Which brings us to the beginning of the 16th century in the UK. At that time the bourgeoisie had discovered sherry during their escapades on the continent and had brought back sizeable quantities. It quickly became so popular throughout the country that empty the shipping containers (casks), not worth the cost of shipping home empty, became cheap and plentiful. Scotch whisky makers discovered that their distillate was greatly improved by storage, and maturation within these cheap casks. So much so that this became the nrorm for whisky makers.

The end of sherry casks

In 1981 Spain changed its export regulations, which meant that the use of transport barrels would be illegal, all sherry had to be bottled in Spain. This had a negative impact on the supply of barrels to distilleries, leading to a price increase, which is now 10 times the value of a barrel of bourbon. Bourbon casks are fortunately far more plentiful due to the requirement that bourbon be matured in virgin (unused) american oak casks. The casks once used are sold on far more cheaply.

Sherry cask today

Although distilleries love to talk of sherry casks the image of the solera maturation cask as a house for slowly maturing whisky is mere marketing myth. The sherry casks traditionally sued by the whisky industry were all but exclusively transport casks. As these ceased to exist following the move to bottling in bond two new solutions were devised, three if we consider the industries brief flirtation with paxarette:

  • An industry wide transformation and the adoption of bourbon casks as the new default for maturation
  • The creation of specially seasoned casks for the industry.

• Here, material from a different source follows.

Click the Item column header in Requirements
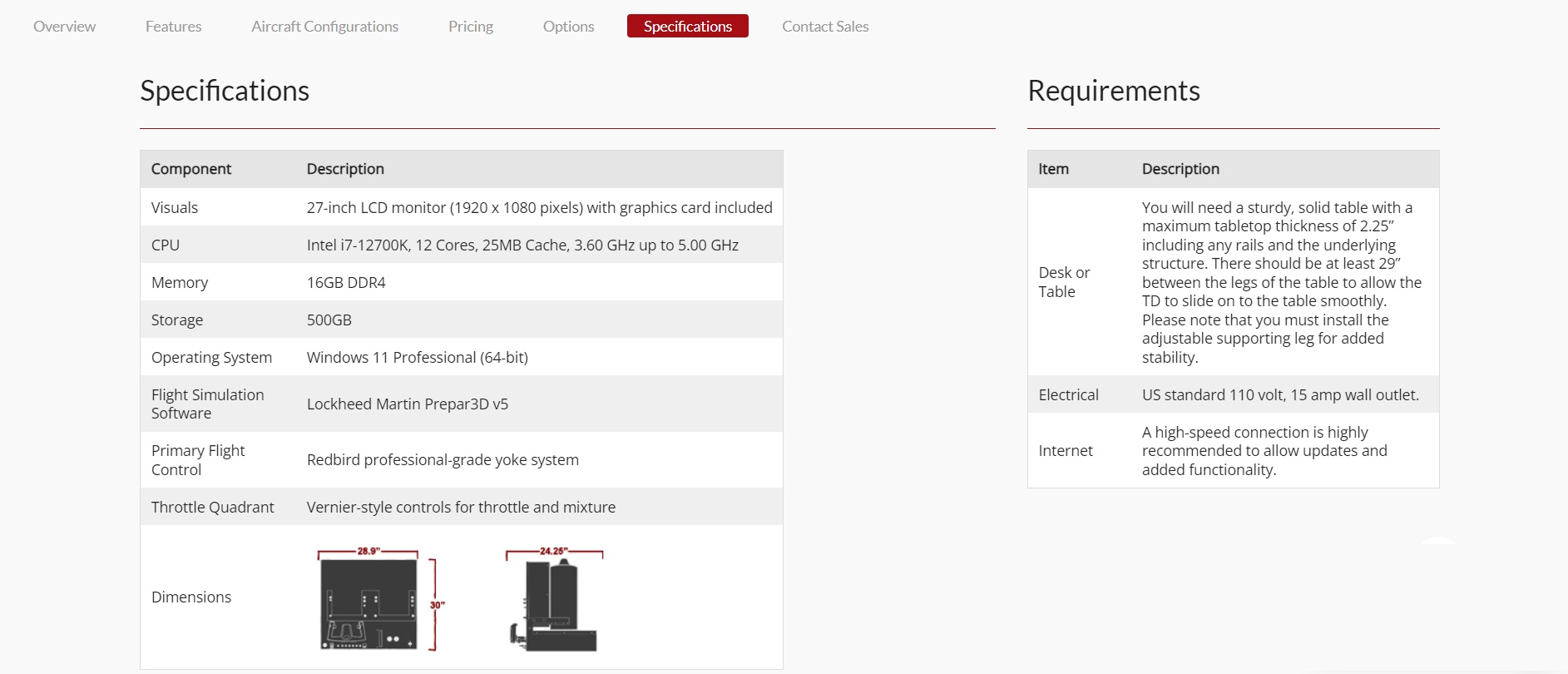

Most of the sherry casks used today for whisky today are exclusively created for this purpose. When a new oak barrel is made, it is sent to a sherry cellar to be filled with a sherry like wine. This wine will remain in the barrel for between 6 and 30 months. After the desired time has elapsed, the wine is usually removed and reused in another barrel. The cask has never been used to mature Sherry wines but rather seasoned with a sherry like wine which will then be reused until it is no longer fit to drink, and then discared.

Bottling and conservation

Sherries are generally bottled between 12 and 15 years old, although some are up to 30 years old! This does not mean, however, that they experienced a 30-row transfer. Aging over 15 years is done in the classic way. Like French wine, sherry can be stored to age in the cellar, but only through the oxidation brought about by the porosity of the cork.

Regulation and consumption

In order to prevent stocks from running out or lower quality sherry being offered for sale, the consejo regulador, the authority that regulates the manufacture and sale of sherry, allows only 40% of the total volume of stocks to be sold on the market every year. In accordance with the regulations of the Regulatory Council, and in order not to put wines on the market with less than two years of aging, this quotient must be greater than two. Consequently the average aging time in the solera system that is assigned to a wine is determined by the quotient that results from dividing the total volume of the wine contained in said system by the one represented by the annual extraction of the solera.

100 million liters are sold each year. The biggest consumers are the United Kingdom (29%), Spain (25%) and the Netherlands (16%).